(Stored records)
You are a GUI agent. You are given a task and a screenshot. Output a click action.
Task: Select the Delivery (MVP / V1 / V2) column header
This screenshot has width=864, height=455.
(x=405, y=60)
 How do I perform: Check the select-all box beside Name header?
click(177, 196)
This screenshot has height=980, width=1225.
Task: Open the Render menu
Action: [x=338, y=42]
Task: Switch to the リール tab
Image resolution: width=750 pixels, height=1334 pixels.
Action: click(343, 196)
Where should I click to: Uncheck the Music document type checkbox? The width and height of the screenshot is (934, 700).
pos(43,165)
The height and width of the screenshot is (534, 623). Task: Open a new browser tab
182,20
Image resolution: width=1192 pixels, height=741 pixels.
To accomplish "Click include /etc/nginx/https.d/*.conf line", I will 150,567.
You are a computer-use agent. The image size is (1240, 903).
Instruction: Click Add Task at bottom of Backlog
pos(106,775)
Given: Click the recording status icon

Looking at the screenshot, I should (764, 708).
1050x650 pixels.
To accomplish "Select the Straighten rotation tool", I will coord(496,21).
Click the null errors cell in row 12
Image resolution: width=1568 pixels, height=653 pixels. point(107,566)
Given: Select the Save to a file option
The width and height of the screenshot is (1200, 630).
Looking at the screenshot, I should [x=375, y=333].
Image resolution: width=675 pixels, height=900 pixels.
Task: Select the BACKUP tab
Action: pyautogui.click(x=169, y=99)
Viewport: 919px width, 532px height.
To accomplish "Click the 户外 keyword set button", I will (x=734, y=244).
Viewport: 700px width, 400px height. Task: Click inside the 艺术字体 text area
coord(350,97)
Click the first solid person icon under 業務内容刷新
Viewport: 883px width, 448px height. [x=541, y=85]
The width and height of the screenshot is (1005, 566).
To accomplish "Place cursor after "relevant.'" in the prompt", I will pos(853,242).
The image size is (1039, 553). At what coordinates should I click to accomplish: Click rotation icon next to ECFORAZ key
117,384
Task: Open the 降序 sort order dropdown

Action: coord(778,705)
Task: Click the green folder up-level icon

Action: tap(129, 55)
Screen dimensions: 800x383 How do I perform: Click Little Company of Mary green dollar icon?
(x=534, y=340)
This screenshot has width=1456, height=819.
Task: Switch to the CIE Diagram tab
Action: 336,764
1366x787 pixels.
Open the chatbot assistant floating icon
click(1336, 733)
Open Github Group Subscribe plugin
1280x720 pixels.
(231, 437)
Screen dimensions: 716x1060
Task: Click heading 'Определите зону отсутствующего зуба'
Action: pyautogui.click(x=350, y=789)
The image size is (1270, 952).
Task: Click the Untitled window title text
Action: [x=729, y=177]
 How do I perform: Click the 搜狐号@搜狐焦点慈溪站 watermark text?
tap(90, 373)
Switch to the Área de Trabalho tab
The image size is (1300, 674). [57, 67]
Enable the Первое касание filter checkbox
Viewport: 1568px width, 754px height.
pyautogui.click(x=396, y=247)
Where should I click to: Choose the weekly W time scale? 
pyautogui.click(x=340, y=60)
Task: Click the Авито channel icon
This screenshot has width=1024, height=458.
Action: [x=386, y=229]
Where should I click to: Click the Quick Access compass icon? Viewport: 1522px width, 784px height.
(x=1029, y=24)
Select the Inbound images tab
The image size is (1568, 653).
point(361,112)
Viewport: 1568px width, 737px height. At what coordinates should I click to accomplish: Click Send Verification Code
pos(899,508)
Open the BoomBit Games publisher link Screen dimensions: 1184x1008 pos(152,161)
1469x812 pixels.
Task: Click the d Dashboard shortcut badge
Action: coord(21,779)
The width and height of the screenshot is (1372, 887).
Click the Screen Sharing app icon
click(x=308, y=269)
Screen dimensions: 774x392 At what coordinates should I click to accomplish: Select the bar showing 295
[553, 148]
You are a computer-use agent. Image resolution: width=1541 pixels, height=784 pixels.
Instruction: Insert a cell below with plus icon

▶ Problem details: Present every line of the records above as a Markdown table with the columns "Row" and "Line", numbering the rows in order and omitting blank lines.

▶ Written response:
| Row | Line |
|---|---|
| 1 | You are a GUI agent. You are given a task and a screenshot. Output a click action. |
| 2 | Task: Select the Delivery (MVP / V1 / V2) column header |
| 3 | This screenshot has width=864, height=455. |
| 4 | (x=405, y=60) |
| 5 |  How do I perform: Check the select-all box beside Name header? |
| 6 | click(177, 196) |
| 7 | This screenshot has height=980, width=1225. |
| 8 | Task: Open the Render menu |
| 9 | Action: [x=338, y=42] |
| 10 | Task: Switch to the リール tab |
| 11 | Image resolution: width=750 pixels, height=1334 pixels. |
| 12 | Action: click(343, 196) |
| 13 | Where should I click to: Uncheck the Music document type checkbox? The width and height of the screenshot is (934, 700). |
| 14 | pos(43,165) |
| 15 | The height and width of the screenshot is (534, 623). Task: Open a new browser tab |
| 16 | 182,20 |
| 17 | Image resolution: width=1192 pixels, height=741 pixels. |
| 18 | To accomplish "Click include /etc/nginx/https.d/*.conf line", I will 150,567. |
| 19 | You are a computer-use agent. The image size is (1240, 903). |
| 20 | Instruction: Click Add Task at bottom of Backlog |
| 21 | pos(106,775) |
| 22 | Given: Click the recording status icon |
| 23 | Looking at the screenshot, I should (764, 708). |
| 24 | 1050x650 pixels. |
| 25 | To accomplish "Select the Straighten rotation tool", I will coord(496,21). |
| 26 | Click the null errors cell in row 12 |
| 27 | Image resolution: width=1568 pixels, height=653 pixels. point(107,566) |
| 28 | Given: Select the Save to a file option |
| 29 | The width and height of the screenshot is (1200, 630). |
| 30 | Looking at the screenshot, I should [x=375, y=333]. |
| 31 | Image resolution: width=675 pixels, height=900 pixels. |
| 32 | Task: Select the BACKUP tab |
| 33 | Action: pyautogui.click(x=169, y=99) |
| 34 | Viewport: 919px width, 532px height. |
| 35 | To accomplish "Click the 户外 keyword set button", I will (x=734, y=244). |
| 36 | Viewport: 700px width, 400px height. Task: Click inside the 艺术字体 text area |
| 37 | coord(350,97) |
| 38 | Click the first solid person icon under 業務内容刷新 |
| 39 | Viewport: 883px width, 448px height. [x=541, y=85] |
| 40 | The width and height of the screenshot is (1005, 566). |
| 41 | To accomplish "Place cursor after "relevant.'" in the prompt", I will pos(853,242). |
| 42 | The image size is (1039, 553). At what coordinates should I click to accomplish: Click rotation icon next to ECFORAZ key |
| 43 | 117,384 |
| 44 | Task: Open the 降序 sort order dropdown |
| 45 | Action: coord(778,705) |
| 46 | Task: Click the green folder up-level icon |
| 47 | Action: tap(129, 55) |
| 48 | Screen dimensions: 800x383 How do I perform: Click Little Company of Mary green dollar icon? |
| 49 | (x=534, y=340) |
| 50 | This screenshot has width=1456, height=819. |
| 51 | Task: Switch to the CIE Diagram tab |
| 52 | Action: 336,764 |
| 53 | 1366x787 pixels. |
| 54 | Open the chatbot assistant floating icon |
| 55 | click(1336, 733) |
| 56 | Open Github Group Subscribe plugin |
| 57 | 1280x720 pixels. |
| 58 | (231, 437) |
| 59 | Screen dimensions: 716x1060 |
| 60 | Task: Click heading 'Определите зону отсутствующего зуба' |
| 61 | Action: pyautogui.click(x=350, y=789) |
| 62 | The image size is (1270, 952). |
| 63 | Task: Click the Untitled window title text |
| 64 | Action: [x=729, y=177] |
| 65 |  How do I perform: Click the 搜狐号@搜狐焦点慈溪站 watermark text? |
| 66 | tap(90, 373) |
| 67 | Switch to the Área de Trabalho tab |
| 68 | The image size is (1300, 674). [57, 67] |
| 69 | Enable the Первое касание filter checkbox |
| 70 | Viewport: 1568px width, 754px height. |
| 71 | pyautogui.click(x=396, y=247) |
| 72 | Where should I click to: Choose the weekly W time scale?  |
| 73 | pyautogui.click(x=340, y=60) |
| 74 | Task: Click the Авито channel icon |
| 75 | This screenshot has width=1024, height=458. |
| 76 | Action: [x=386, y=229] |
| 77 | Where should I click to: Click the Quick Access compass icon? Viewport: 1522px width, 784px height. |
| 78 | (x=1029, y=24) |
| 79 | Select the Inbound images tab |
| 80 | The image size is (1568, 653). |
| 81 | point(361,112) |
| 82 | Viewport: 1568px width, 737px height. At what coordinates should I click to accomplish: Click Send Verification Code |
| 83 | pos(899,508) |
| 84 | Open the BoomBit Games publisher link Screen dimensions: 1184x1008 pos(152,161) |
| 85 | 1469x812 pixels. |
| 86 | Task: Click the d Dashboard shortcut badge |
| 87 | Action: coord(21,779) |
| 88 | The width and height of the screenshot is (1372, 887). |
| 89 | Click the Screen Sharing app icon |
| 90 | click(x=308, y=269) |
| 91 | Screen dimensions: 774x392 At what coordinates should I click to accomplish: Select the bar showing 295 |
| 92 | [553, 148] |
| 93 | You are a computer-use agent. Image resolution: width=1541 pixels, height=784 pixels. |
| 94 | Instruction: Insert a cell below with plus icon |